LONG BEACH — A city councilman is looking to hit drug dealers right where they live--in the phone booth.
Long Beach police estimate that as many as three-quarters of all drug deals are arranged on pay telephones, prompting police to have some phones torn out in spots where drug peddlers swarm.
Now, 2nd District Councilman Wallace Edgerton wants to study a plan that would restrict certain pay phones in the city to outgoing calls to put a crimp in the two-way communication necessary to close a drug deal.
"There has been a proliferation of these small-time punk dealers and the impact on the neighborhoods is extremely negative and frightening," Edgerton said. "Obviously phones don't cause drugs and you are not going to resolve the drug problem by trying to affect utilization of phones. But you have to make it as difficult for them as possible."
For the Record
Los Angeles Times Sunday October 15, 1989 Home Edition Long Beach Part J Page 3 Column 3 Zones Desk 2 inches; 40 words Type of Material: Correction
Pay Telephones--Long Beach Councilman Wallace Edgerton has proposed a study on restricting incoming calls on certain pay telephones to try to put a crimp in drug deals. A headline in the Times Long Beach section Thursday incorrectly described the type of calls that would be restricted.
Pay phone calls are nearly impossible for police to trace, and the sheer volume of calls placed on a single phone provides a convenient cover for drug runners, police say.
GTE can, upon request, intercept incoming calls by dismembering the bell or programming the central computer to block the line, said Pat Doherty, public communications manager.
The idea has gained increasing popularity in the last year as cities search desperately for ways to fight the losing battle against drugs. Of 40,000 GTE pay phones across the state, 200 are restricted, sometimes at the request of government agencies or private businesses who said the phone was a nuisance.
There are 42 restricted phones in Long Beach, seven sought by city agencies that believed the phone was attracting riffraff or being used to commit crimes. A "handful" of others were pulled out entirely because of crime problems, Doherty said.
Other cities have reported some success in breaking up loitering around public phones in drug-plagued neighborhoods, GTE spokeswoman Robin Koons said.
But neither police nor phone company officials could say whether altered phones are interfering with the local drug trade. In fact, Edgerton and Long Beach police officials were unaware that some local phones had already been snipped.
Edgerton is asking the city attorney and city manager to further study the concept and report back to the full council.
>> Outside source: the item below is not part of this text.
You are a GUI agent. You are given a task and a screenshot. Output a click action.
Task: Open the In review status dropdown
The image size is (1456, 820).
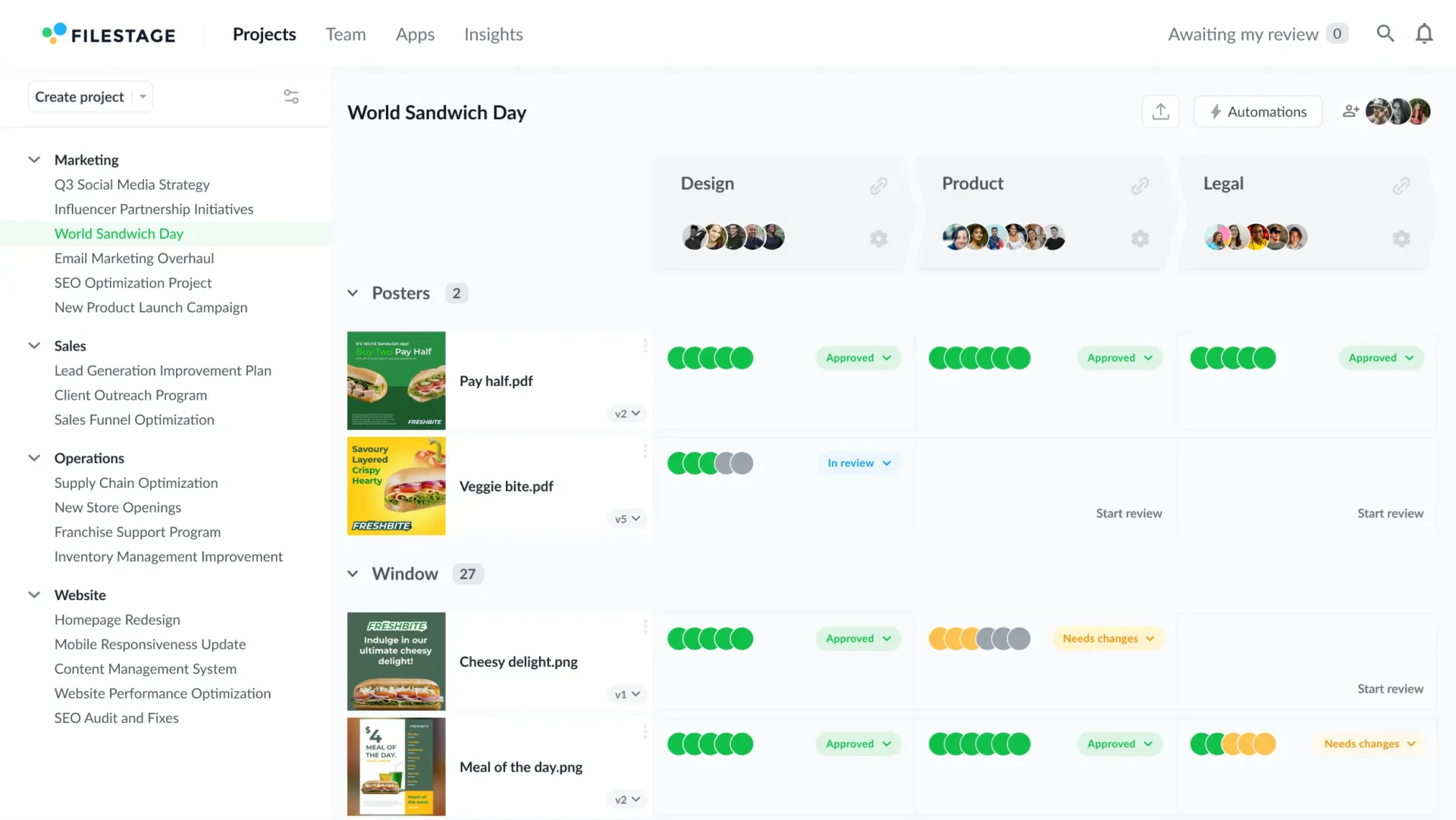click(858, 463)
He said the idea was suggested at Neighborhood Watch meetings where residents complained that drug dealers have taken over pay phones in some areas.
"This thing is forcing us into an armed camp with barred windows and senior citizens afraid to walk outside," the councilman said. "So where do you begin? This is a tiny thing, but it may be of some help."
Local police said they do not expect restricted phones to solve the city's exploding drug problem. "You plug one hole and they seem to find another one," Deputy Police Chief David Dusenbury said.
But the police appreciated the thought, nevertheless.
"We welcome any suggestion that may frustrate the bad guy for awhile at least," said Lt. George Miller of the drug investigation section.
The bad guys may not be the only ones frustrated, however.
Public convenience is the main mission of pay telephones and restricting them puts a burden on residents in poor communities who often have no private phones, and on business people who rely on pay phones while on the road, GTE officials acknowledged.
In Ventura, where several GTE phones are restricted, the police themselves are unable to use pay phones to field calls from dispatchers, as they do a dozen times a shift, said Sgt. Steve Bowman of the narcotics section. He said he had no idea the purpose was sometimes to foil drug deals.
Edgerton said he also may seek restrictions on electronic pagers, which, authorities say, are mandatory for serious drug dealers. Police have reported children carrying beepers to elementary school so they can leave campus to run drugs.
"What does a kid 8, 9 or 10 need with a beeper?" Lt. Miller asked.
Edgerton said restricting the beepers, which rely on radio frequencies, would probably require state or federal legislation, but he intends to explore the area anyway.